§ **TO DO**
a. According to the Division of Agriculture history, in what year was the Cooperative Extension Service established?
b. Please return the passage of the Division of Agriculture history from "- Arkansas Forest" up to and including "agriculture and horticulture.", copied word for word.
c. Rewrite the paragraph of the Division of Agriculture history that begins "The Agricultural Experiment Station, College of Agriculture" as a short list that keeps its main facts.

§ **SOURCE EXTRACT**

BEGIN

Centers of Excellence

- Arkansas Forest Resources Center
- Center of Excellence for Poultry Science

== History ==

The origins of the Division of Agriculture are found in the 1871 charter of the Arkansas Industrial University, now the University of Arkansas. The university was established at Fayetteville under the Morrill Land-Grant Act of 1862. The original Board of Trustees resolved that:

... the leading object shall be—without excluding other scientific and classical studies and including military tactics, to teach such branches of learning as are related to Agriculture and Mechanical Arts in order to promote the liberal and practical education of the industrial classes in the several pursuits and professions of life...(and)...To prosecute experiments for the promotion of agriculture and horticulture.

The Agricultural Experiment Station, College of Agriculture and Cooperative Extension Service were established in 1888, 1905 and 1914, respectively, in keeping with the three-part Land-Grant mission of the University of Arkansas. The agricultural research and extension programs were statewide in scope from the beginning. Extension headquarters were in Little Rock, and several branch experiment stations were established.

END

§ **INPUT DATA**
BEGIN

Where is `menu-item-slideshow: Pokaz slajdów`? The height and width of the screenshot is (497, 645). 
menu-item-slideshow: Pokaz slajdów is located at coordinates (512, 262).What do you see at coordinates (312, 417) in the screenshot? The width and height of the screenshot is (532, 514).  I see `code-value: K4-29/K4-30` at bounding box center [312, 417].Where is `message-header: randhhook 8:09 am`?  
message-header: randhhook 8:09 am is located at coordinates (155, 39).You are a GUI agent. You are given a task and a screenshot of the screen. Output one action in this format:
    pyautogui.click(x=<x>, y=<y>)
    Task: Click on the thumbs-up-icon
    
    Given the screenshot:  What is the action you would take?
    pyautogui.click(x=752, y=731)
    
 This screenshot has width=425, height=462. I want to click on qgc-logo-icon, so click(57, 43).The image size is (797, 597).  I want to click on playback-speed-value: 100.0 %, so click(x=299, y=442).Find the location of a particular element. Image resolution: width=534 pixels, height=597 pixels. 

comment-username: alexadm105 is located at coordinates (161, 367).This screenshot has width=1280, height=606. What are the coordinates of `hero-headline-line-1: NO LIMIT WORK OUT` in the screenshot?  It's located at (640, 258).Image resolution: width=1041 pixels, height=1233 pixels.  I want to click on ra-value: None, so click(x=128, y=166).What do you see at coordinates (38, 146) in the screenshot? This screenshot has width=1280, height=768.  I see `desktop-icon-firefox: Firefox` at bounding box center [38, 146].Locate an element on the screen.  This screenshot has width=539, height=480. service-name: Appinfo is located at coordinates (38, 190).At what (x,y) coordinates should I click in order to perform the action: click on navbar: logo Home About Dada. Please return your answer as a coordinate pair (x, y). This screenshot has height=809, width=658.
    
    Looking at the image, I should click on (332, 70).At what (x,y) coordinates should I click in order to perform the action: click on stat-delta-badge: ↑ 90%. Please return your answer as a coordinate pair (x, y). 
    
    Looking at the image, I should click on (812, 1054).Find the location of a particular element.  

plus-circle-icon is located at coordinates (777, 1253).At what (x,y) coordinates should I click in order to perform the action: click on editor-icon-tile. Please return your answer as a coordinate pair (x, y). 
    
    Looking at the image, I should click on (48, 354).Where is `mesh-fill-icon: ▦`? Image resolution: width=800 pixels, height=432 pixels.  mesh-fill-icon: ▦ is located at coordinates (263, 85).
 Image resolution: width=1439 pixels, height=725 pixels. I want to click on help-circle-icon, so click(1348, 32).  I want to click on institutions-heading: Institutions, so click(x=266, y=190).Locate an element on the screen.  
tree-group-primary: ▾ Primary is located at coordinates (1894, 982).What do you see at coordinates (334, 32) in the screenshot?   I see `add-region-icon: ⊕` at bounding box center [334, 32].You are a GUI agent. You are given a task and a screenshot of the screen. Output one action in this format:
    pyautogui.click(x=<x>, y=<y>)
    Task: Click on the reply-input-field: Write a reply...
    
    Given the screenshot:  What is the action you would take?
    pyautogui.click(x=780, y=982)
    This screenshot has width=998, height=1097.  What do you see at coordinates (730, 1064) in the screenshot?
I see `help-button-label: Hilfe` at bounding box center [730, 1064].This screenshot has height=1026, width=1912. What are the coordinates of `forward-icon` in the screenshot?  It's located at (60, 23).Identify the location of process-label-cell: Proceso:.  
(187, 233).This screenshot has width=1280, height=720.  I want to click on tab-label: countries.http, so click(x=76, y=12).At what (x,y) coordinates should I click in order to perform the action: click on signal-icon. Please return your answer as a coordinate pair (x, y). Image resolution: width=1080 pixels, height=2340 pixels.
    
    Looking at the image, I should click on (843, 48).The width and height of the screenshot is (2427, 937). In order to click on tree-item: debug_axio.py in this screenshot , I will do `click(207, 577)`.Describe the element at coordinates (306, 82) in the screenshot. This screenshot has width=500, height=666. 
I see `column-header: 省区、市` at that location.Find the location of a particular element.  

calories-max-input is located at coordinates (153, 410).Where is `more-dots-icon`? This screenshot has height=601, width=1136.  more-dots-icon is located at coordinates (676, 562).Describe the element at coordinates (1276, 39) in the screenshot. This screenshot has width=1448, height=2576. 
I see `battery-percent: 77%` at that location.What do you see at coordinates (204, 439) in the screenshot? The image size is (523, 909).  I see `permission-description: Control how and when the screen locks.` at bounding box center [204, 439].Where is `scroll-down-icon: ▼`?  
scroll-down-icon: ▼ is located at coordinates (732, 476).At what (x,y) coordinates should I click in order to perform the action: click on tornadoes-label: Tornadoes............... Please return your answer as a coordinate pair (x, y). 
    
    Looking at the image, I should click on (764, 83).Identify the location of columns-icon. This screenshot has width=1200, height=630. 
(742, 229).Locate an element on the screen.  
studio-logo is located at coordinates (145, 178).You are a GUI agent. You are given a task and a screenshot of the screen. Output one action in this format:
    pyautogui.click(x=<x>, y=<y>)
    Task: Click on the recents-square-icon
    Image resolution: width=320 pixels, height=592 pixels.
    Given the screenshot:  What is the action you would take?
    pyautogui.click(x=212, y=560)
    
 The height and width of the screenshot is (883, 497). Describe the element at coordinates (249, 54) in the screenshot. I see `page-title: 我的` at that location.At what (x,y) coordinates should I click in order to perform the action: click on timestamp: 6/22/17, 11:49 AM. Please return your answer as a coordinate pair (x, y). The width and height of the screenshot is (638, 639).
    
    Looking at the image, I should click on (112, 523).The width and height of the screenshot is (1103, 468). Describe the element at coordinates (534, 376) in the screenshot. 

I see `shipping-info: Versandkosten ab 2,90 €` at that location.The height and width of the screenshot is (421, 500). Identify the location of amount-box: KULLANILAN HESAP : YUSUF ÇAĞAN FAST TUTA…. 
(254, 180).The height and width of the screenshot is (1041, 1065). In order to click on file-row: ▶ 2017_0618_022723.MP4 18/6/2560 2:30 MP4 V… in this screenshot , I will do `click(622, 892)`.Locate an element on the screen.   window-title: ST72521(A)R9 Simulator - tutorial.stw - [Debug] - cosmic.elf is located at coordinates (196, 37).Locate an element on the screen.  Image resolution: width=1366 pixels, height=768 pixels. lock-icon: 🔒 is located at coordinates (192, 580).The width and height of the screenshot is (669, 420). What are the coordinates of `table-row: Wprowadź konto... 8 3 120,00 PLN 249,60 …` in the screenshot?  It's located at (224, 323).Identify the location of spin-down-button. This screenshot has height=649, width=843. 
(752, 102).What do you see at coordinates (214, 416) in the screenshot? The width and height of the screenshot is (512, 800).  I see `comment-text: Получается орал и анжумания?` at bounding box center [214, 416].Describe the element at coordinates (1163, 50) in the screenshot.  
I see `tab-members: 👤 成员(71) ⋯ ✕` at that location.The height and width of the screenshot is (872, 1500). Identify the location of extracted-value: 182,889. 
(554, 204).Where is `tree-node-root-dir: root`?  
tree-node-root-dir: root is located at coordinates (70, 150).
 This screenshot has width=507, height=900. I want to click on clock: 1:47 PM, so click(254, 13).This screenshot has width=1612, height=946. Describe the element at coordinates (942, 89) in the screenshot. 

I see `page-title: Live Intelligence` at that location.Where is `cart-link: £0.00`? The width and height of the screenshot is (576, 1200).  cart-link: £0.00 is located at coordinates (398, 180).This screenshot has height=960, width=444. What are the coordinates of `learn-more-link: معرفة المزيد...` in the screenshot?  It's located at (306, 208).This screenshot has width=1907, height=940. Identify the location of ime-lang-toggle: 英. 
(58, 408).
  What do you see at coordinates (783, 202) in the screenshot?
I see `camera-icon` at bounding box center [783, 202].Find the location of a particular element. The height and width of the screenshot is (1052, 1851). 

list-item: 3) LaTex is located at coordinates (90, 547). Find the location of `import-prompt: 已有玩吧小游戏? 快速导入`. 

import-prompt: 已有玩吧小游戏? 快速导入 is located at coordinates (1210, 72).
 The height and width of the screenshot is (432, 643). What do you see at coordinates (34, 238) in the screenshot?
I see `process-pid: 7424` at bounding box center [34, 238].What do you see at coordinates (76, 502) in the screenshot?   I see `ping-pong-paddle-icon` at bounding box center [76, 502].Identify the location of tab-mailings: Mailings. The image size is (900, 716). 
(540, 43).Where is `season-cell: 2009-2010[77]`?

END

§ **WRITTEN RESPONSES**
a. 1914

b.
- Arkansas Forest Resources Center
- Center of Excellence for Poultry Science

== History ==

The origins of the Division of Agriculture are found in the 1871 charter of the Arkansas Industrial University, now the University of Arkansas. The university was established at Fayetteville under the Morrill Land-Grant Act of 1862. The original Board of Trustees resolved that:

... the leading object shall be—without excluding other scientific and classical studies and including military tactics, to teach such branches of learning as are related to Agriculture and Mechanical Arts in order to promote the liberal and practical education of the industrial classes in the several pursuits and professions of life...(and)...To prosecute experiments for the promotion of agriculture and horticulture.

c.
- Agricultural Experiment Station: established 1888
- College of Agriculture: established 1905
- Cooperative Extension Service: established 1914
- These followed the three-part Land-Grant mission of the University of Arkansas.
- Research and extension programs were statewide from the start.
- Extension headquarters were in Little Rock.
- Several branch experiment stations were established.